Mobile, fragmented, and unrooted


These days our culture is becoming more mobile because we have a vast torrent of mobile digital devices and the infrastructure to allow us to be more mobile, to become more nomadic.


We are no longer tied to the desktop PC, nor to the laptop; and we will soon have access to our digital lives from any device anywhere, anytime and anyplace. We are becoming digitally-enabled mobile/nomadic peoples.


We are also more mobile in our thinking, more able to spot the obstacles to progress that gender, ethnic, and economic divisions create.


But we live in an increasingly fractured world because we belong to distinct groups/tribes defined by our employer, our friends, our professional associations, our ethnicity, and our sexual preferences.


Hopefully the rooster club will be a meeting place, online and offline, that can bridge our fractured worlds.


A return to our nomadic roots?


The first human cultures emerged from the nomadic tribal communities where it was common to celebrate the qualities of an animal, its spirit, its qualities, its energies.


We seem to be going back to our roots and becoming nomadic peoples again--or rather "nomadig" people: living in digitally-enabled groups but not necessarily *technology* focused in the same way as when the Churchill Club began 20 years ago.


And this time around, we are no longer tied to a particular geography, and nor is our thinking. Much of the culture of innovation is no longer tied to Silicon Valley, there are centers of innovation all over the planet.


We are mobile and seemingly in constant motion, travelling thousands of miles in a day, in a week, in a month, yet we remain rooted within our online worlds as if we hadn't budged an inch. Our physical address changes more often than our online address.

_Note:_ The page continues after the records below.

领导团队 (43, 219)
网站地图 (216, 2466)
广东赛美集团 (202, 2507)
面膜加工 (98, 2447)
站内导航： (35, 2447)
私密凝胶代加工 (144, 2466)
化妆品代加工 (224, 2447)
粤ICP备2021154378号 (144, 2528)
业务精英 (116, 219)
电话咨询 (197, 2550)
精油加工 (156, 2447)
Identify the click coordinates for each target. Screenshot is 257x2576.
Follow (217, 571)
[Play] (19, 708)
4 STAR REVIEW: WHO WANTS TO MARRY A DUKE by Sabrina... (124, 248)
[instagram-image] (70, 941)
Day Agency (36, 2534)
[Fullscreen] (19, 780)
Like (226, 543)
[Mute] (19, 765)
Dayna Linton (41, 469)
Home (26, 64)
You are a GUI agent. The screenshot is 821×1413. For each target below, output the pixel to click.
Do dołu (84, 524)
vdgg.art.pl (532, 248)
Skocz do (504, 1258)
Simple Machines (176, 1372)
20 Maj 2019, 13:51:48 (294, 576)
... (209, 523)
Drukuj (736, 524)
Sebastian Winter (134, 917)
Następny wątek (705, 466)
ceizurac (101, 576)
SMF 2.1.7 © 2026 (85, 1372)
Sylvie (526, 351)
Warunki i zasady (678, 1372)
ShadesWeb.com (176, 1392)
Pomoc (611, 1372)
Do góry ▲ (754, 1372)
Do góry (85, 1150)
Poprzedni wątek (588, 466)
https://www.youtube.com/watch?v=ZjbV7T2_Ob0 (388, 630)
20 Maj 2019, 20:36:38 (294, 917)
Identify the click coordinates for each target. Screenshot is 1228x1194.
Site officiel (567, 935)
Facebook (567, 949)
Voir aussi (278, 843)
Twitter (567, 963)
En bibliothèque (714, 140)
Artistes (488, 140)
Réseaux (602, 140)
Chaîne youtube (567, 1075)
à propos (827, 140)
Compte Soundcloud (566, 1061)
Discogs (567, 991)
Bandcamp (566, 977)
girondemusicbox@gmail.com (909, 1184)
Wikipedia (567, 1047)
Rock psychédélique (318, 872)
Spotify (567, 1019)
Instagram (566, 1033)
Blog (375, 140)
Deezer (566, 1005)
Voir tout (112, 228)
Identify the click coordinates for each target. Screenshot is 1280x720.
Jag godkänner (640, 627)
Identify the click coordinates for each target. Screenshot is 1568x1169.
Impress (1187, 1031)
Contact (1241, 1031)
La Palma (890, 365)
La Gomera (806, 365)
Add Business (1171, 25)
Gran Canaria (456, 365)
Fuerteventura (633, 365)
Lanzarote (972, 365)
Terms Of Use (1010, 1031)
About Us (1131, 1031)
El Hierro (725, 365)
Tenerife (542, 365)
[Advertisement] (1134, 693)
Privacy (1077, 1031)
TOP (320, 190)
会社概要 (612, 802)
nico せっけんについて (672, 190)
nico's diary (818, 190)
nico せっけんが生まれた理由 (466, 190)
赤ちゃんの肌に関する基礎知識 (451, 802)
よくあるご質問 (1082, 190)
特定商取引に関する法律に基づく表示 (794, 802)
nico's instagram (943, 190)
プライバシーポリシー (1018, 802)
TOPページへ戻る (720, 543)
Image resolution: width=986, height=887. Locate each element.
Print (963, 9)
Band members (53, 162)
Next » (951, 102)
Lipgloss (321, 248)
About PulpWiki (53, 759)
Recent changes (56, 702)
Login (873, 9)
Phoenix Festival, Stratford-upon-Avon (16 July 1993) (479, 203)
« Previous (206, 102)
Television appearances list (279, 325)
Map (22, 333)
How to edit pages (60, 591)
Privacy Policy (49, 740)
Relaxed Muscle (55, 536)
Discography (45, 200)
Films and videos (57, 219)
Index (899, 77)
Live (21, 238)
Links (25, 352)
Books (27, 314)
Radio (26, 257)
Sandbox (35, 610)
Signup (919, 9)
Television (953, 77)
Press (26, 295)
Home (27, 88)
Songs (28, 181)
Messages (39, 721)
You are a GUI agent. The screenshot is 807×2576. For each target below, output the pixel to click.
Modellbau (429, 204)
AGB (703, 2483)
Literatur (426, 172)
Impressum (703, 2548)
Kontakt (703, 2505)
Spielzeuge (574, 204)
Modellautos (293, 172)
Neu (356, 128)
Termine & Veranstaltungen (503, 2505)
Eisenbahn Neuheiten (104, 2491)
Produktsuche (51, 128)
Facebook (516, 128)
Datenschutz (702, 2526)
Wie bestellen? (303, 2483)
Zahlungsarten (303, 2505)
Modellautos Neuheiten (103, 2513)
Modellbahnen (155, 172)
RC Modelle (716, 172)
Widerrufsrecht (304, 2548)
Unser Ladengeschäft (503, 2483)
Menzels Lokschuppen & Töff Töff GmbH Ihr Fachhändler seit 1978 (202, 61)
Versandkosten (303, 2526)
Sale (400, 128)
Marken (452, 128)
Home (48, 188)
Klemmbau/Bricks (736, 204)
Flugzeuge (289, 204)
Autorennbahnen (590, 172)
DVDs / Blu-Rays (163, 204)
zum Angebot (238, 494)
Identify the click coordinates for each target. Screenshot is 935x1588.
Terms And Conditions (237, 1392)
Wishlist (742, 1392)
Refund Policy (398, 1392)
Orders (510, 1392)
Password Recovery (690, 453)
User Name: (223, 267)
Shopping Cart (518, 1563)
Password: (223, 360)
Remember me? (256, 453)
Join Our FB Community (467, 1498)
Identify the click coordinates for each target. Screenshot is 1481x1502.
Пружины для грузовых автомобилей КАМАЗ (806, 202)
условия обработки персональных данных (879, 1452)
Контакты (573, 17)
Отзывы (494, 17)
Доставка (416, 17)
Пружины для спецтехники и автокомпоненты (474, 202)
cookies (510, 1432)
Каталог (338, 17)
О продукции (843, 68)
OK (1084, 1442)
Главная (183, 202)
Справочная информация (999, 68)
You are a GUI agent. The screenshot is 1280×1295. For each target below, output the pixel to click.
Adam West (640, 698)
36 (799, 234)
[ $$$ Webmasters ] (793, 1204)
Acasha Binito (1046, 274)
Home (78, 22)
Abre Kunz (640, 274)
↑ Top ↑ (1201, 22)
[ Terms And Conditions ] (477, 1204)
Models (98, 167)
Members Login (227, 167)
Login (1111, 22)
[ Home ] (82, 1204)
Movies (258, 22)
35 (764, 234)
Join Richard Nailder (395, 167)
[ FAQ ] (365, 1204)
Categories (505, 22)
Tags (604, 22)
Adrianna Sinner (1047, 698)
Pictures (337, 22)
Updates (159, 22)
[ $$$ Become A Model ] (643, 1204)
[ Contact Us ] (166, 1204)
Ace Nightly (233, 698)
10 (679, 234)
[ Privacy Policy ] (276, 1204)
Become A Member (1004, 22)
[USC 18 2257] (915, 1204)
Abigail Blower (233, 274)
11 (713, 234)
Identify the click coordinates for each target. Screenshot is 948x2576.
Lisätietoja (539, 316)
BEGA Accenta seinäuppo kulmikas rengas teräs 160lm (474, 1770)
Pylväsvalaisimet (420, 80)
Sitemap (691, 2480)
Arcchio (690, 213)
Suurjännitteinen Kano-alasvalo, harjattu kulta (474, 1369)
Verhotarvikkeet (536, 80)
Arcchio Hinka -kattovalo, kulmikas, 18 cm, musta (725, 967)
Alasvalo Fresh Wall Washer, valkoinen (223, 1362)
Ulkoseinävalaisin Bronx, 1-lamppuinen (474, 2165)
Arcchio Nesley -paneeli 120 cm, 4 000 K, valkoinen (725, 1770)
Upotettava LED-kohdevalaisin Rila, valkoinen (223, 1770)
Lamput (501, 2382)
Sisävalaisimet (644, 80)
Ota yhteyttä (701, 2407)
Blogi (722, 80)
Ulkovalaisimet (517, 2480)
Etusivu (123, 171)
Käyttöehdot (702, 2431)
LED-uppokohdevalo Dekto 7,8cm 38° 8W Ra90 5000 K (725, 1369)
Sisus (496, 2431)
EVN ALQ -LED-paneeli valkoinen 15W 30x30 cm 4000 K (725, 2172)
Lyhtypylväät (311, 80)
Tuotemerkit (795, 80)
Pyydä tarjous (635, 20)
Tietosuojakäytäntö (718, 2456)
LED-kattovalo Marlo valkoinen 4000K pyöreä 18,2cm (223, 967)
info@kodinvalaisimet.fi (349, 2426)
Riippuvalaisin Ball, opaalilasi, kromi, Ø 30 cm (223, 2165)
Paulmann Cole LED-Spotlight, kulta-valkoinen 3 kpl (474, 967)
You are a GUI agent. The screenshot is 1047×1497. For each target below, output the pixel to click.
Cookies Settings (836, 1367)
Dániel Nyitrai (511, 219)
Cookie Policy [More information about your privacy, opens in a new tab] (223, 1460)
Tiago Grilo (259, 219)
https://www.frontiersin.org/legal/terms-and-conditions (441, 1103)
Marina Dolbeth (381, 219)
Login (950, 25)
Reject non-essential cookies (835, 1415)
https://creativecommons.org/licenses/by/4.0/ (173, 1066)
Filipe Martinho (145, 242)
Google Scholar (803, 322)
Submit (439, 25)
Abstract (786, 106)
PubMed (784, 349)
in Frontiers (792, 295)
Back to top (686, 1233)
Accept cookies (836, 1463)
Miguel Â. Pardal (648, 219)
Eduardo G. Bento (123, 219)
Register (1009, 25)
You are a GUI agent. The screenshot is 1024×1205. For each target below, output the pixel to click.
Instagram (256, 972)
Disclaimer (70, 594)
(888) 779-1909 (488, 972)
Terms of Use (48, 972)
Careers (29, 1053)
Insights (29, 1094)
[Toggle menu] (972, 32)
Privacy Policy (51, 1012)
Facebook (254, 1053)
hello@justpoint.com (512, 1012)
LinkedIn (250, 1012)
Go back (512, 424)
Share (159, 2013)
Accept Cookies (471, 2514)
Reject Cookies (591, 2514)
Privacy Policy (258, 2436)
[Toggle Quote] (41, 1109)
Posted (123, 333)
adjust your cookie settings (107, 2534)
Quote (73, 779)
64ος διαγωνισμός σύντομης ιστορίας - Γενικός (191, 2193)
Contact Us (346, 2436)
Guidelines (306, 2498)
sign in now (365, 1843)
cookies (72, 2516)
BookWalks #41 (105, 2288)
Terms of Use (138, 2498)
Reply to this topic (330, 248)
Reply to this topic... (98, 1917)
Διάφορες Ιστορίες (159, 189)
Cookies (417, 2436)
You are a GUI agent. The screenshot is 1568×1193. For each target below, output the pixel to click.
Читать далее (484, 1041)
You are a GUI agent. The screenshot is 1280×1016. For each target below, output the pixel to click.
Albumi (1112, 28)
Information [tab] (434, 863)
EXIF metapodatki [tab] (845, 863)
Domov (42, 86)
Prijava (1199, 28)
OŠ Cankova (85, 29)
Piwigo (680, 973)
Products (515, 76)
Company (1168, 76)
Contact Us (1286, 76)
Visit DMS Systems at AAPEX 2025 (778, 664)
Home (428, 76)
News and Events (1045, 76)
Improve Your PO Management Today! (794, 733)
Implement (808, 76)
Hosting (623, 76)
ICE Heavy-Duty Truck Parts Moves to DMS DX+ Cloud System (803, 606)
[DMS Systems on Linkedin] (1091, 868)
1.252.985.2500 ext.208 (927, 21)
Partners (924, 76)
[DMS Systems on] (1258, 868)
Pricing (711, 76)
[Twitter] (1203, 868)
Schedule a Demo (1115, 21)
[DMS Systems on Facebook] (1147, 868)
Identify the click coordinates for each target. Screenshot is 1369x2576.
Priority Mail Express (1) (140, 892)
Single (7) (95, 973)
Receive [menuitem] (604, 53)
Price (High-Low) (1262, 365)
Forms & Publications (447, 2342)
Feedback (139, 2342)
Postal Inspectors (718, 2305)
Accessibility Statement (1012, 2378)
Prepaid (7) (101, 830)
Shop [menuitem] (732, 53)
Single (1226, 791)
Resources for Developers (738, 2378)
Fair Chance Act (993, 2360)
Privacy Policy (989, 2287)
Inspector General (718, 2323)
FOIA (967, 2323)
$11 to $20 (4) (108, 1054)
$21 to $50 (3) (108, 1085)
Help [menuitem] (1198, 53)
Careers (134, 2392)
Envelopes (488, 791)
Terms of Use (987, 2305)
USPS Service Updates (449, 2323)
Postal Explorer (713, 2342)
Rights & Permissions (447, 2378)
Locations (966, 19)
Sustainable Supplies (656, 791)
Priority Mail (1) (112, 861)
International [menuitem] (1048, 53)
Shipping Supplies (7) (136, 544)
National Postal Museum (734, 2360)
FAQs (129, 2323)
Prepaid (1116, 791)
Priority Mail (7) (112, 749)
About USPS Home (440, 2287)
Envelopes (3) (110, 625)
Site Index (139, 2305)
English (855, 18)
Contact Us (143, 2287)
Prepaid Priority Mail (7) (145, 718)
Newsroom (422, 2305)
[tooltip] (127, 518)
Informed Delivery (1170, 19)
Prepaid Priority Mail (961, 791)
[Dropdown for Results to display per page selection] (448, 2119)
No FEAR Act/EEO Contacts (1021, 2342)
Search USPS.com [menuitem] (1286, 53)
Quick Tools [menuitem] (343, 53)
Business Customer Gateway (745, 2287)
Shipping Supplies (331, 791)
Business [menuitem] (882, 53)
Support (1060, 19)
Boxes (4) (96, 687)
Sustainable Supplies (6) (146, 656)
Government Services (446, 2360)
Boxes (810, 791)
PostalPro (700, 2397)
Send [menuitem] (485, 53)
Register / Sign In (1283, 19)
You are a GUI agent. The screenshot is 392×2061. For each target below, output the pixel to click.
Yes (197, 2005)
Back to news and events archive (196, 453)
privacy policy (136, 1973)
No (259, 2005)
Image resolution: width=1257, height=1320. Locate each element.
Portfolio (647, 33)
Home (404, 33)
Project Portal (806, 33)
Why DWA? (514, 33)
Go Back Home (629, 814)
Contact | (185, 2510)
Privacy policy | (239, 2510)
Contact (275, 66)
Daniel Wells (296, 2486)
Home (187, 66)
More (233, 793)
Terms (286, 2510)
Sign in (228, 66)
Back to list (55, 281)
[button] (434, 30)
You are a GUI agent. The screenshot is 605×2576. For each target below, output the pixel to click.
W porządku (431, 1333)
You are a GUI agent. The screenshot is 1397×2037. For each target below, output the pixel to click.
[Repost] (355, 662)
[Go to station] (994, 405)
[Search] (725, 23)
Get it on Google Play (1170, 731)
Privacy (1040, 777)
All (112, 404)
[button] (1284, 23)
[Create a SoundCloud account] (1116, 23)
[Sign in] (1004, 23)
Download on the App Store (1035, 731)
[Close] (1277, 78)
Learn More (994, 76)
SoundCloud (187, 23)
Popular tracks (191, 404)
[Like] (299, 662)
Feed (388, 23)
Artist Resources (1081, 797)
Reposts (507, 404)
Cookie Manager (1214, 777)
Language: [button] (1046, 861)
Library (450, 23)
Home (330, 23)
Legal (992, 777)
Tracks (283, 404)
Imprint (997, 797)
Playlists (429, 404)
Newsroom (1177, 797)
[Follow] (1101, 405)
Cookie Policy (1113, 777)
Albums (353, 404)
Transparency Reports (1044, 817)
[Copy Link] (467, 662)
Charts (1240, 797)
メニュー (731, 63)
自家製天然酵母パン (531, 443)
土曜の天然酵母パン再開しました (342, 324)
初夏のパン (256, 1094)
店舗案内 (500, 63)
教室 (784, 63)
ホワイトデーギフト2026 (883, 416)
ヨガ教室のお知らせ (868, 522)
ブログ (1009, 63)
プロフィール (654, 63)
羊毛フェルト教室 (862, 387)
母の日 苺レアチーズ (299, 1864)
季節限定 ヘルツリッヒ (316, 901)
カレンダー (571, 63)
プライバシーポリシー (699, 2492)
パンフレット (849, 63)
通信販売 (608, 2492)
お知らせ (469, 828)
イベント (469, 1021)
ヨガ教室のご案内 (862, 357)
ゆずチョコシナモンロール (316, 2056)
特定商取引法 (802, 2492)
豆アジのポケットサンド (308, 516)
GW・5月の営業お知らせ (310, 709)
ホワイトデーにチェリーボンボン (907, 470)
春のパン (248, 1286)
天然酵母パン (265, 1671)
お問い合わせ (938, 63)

And our digital technology is disappearing into our surroundings, becoming embedded and almost invisible; as the word "digital" is embedded and almost invisible in the word "nomadig."


The call of the Rooster


In the time-honored tradition of when the first nomadic tribes adopted animal spirits and celebrated their unique qualities, I ask you to join me in the rooster club, and let us celebrate the rooster's best qualities--not its gender.